The European Union began enforcing the first binding penalties under the EU AI Act in June 2026, issuing fines to three US-based AI companies for deploying high-risk systems without completing required conformity assessments.
The EU AI Office confirmed the enforcement actions affect products in biometric categorization and emotion recognition, both classified as high-risk under the Act’s Article 6 framework.
Fines can reach 3 percent of global annual revenue under the Act’s tiered penalty structure. For large AI developers, that figure runs into the hundreds of millions of euros for a single violation.
What the EU AI Act Requires from High-Risk AI Systems
The Act requires high-risk AI systems to complete a conformity assessment before deployment in the EU market. This includes technical documentation, risk management records, and human oversight mechanisms.
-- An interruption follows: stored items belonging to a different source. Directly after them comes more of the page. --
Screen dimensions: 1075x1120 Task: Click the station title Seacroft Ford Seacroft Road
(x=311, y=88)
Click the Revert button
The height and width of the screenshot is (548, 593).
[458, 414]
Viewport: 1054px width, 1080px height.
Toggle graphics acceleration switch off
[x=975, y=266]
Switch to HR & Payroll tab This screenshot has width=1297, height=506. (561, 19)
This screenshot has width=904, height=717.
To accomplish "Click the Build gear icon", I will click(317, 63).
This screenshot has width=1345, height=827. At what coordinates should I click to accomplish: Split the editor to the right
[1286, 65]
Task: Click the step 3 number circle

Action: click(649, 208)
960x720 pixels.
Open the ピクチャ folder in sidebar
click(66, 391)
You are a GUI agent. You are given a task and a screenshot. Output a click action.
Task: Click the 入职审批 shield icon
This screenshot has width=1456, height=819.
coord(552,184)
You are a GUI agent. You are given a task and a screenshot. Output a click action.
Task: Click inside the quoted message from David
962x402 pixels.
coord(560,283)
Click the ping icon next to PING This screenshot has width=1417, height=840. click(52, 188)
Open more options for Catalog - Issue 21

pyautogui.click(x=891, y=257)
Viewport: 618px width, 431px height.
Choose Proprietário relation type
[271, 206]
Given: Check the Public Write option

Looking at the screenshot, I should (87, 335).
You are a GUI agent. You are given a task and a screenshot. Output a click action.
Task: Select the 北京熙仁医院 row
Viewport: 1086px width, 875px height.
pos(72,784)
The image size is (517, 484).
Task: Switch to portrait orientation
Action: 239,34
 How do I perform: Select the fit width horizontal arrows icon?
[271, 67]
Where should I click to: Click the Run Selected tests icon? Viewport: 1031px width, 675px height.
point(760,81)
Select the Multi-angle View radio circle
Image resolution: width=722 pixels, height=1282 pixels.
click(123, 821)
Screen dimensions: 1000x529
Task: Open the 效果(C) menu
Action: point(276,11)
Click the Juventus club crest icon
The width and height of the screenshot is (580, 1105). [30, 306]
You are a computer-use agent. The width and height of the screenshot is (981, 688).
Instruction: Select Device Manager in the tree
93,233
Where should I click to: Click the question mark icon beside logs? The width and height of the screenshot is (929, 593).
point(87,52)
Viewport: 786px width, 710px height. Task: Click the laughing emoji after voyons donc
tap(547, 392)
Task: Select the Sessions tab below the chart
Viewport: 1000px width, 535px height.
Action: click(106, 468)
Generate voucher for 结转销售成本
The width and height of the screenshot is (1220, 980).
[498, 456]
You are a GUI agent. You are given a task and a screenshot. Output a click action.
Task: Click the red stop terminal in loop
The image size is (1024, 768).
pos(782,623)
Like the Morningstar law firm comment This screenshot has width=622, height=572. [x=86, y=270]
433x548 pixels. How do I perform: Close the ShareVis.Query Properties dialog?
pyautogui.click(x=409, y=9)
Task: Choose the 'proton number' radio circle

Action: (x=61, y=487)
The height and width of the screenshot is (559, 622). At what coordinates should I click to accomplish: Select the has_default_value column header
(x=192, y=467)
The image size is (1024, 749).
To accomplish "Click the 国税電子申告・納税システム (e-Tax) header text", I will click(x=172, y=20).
Companies must also register high-risk systems in the EU database maintained by the AI Office. Systems deployed without registration are subject to market withdrawal orders alongside fines.
According to the AI Office’s June 2026 enforcement bulletin, the three companies had been notified of deficiencies in February but did not complete remediation within the 90-day correction window.
Which Sectors Face the Most Enforcement Risk
Biometric systems, credit scoring, employment screening, and critical infrastructure management are classified as high-risk under Annex III of the Act. Companies in these sectors face the most immediate compliance pressure.
Healthcare AI systems used in treatment decisions also fall under high-risk classifications. The EU has signaled medical AI as a priority enforcement area for the second half of 2026.
General-purpose AI models, including large language models, face a separate transparency framework under the Act’s GPAI provisions. Those rules took effect in August 2025 and are now in active review.
US Companies Respond to EU AI Enforcement
Two of the three companies issued statements saying they are cooperating with the EU AI Office and working to complete assessments. The third did not respond publicly by the time of publication.
The US Chamber of Commerce called the enforcement actions “premature” and said the AI Office has not provided sufficient implementation guidance. EU officials rejected that characterization, citing 18 months of public consultation since the Act passed.
Industry analysts at Gartner estimate that 40 percent of US AI companies operating in the EU have not fully completed high-risk conformity assessments as of Q2 2026.
What This Means for AI Development in 2026
The enforcement actions signal that the EU is moving beyond the grace period approach that characterized the Act’s first enforcement year. Companies that deferred compliance work are now facing active legal exposure.
Legal teams at major AI companies have reportedly begun accelerating conformity assessment work following the June announcements. Several are hiring EU-based compliance officers for the first time.
The broader impact on AI development may depend on whether the US responds with its own federal framework. No comprehensive federal AI law has passed as of June 2026, leaving the EU Act as the de facto global standard for companies operating in both markets.
Timeline of EU AI Act Enforcement
| Date | Milestone |
|---|---|
| August 2024 | EU AI Act entered into force |
| February 2025 | Prohibited AI practices banned (Article 5) |
| August 2025 | GPAI model transparency rules took effect |
| February 2026 | High-risk system rules became applicable |
| June 2026 | First penalty enforcement actions issued |
| August 2027 | Full Act applies to all remaining AI systems |
Frequently Asked Questions
Which AI systems are classified as high-risk under the EU AI Act?
High-risk systems include AI used in biometric identification, critical infrastructure, education, employment, credit scoring, law enforcement, border control, and healthcare. Full definitions are in Annex III of the Act.
Can US companies be fined under the EU AI Act?
Yes. The Act applies to any AI system deployed or placed on the EU market, regardless of where the developer is headquartered. This is consistent with the EU’s approach to GDPR enforcement against non-EU companies.
What is the maximum fine under the EU AI Act?
Maximum fines are 35 million euros or 7 percent of global annual revenue for prohibited AI practices, whichever is higher. High-risk violations carry fines up to 15 million euros or 3 percent of global revenue.